I really just want an easy way to add a rendertarget and be able to modify it in the same pass.
Or at least just another rendertarget and I’ll modify my approach.
You could use my RenderTarget (github.com/tobspr/RenderTarget), the code for your case would look like:
target1 = RenderTarget("target1") target1.add_color_texture() target1.add_aux_texture() # Add a second texture target1.prepare_offscreen_buffer() target1.set_shader(fancy_shader) target2 = RenderTarget("target2") target2.add_color_texture() target2.prepare_offscreen_buffer() target2.make_main_target() # Display the target on screen target2.set_shader(display_shader) target2.set_shader_input("texture1", target1["color"]) target2.set_shader_input("texture2", target1["aux0"])
That way your “fancy_shader” could write to two textures, and your “display_shader” can use that two textures and display them.
I’m not sure what you are actually doing, so I’m more guessing, if you provide some further information, that’d probably help.
Wow, I actually forgot that you made this!
I’ll test this and dissect your code.
I’m looking for ways to speed up my ray marcher.
This is a shot from a few days ago. I’m already at 40fps+ at 1600x1000,
but that’s still long from what I want to reach. I have a few tricks up my sleeve I know will work
and I have a few additional ideas that I’m not sure I can implement … but that’s the fun part.
Your description and the code sound fine! I’m on some older Panda 1.10,
will report back with results tomorrow at latest.
Thank you for your help!
Can I just alter your code to make it easier to fit my needs?
Like replacing the card with my own plane.egg positioning and flattening it?
Reminds me that I need to recheck if it makes a difference performance wise…
Why do you want to have your own plane geometry?
If you are raymarching, the most time spent is in your shader. I believe you are overoptimizing, while the main performance problem is your shader. The FBO creation and setup doesn’t affect the performance much at all.
If you enable “pstats-gpu-timing #t”, connect to pstats, and select your GPU at the top, you should see the most time spent in your shader. So your first approach should probably be to optimize your shader, and not the render target setup.
The RenderTarget already uses a single fullscreen quad and sets various options on it to make sure no performance problems occur (like disabling culling on the camera and nodepath, etc). So I’m not sure what you expect to get when you use your own plane.
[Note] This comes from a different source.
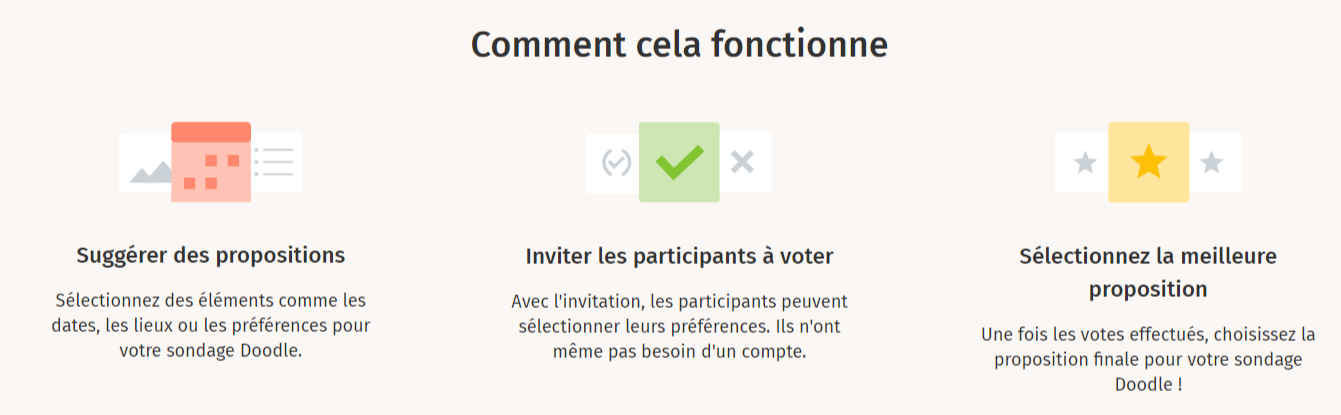Click the Comment cela fonctionne heading
This screenshot has width=1341, height=415.
(679, 45)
If you really want to try it, you can use (but I don’t recommend it!), be sure to update to the latest commit:
Oh oh oh nono!
I was switching the card to the plane.egg and noticed a difference,
but it could have been something else so I will check again.
It’s only a minor change, so I don’t spend hours on it anyway.
I try everything eventually, just to see what happens and how things change!
I haven’t yet fully realized how things work. I used this as bedtime story …
… fgiesen.wordpress.com/2011/07/0 … 011-index/ …
… which is written by ryg from FarbRausch.
Thanks to this I’ve changed the whole code from one quad to one GL_Points and one vertex per pixel,
adaptable to one vertex for several pixel by adjusting the size. I wanted to see what happens!
I had a weird idea, but for some reason I get wrong coordinates when I march in the vertex shader.
Yes, absolutely most time is spent in my shaders,
which is the reason why I need the rendertargets for!
PStats I haven’t looked at yet, but will soonish I guess.
I’m also totally looking forward to learn GPU assembler,
if that’s still a thing and supported!
I’m just weird like that.
Thanks for the update, I will check.
You did not answer my question though.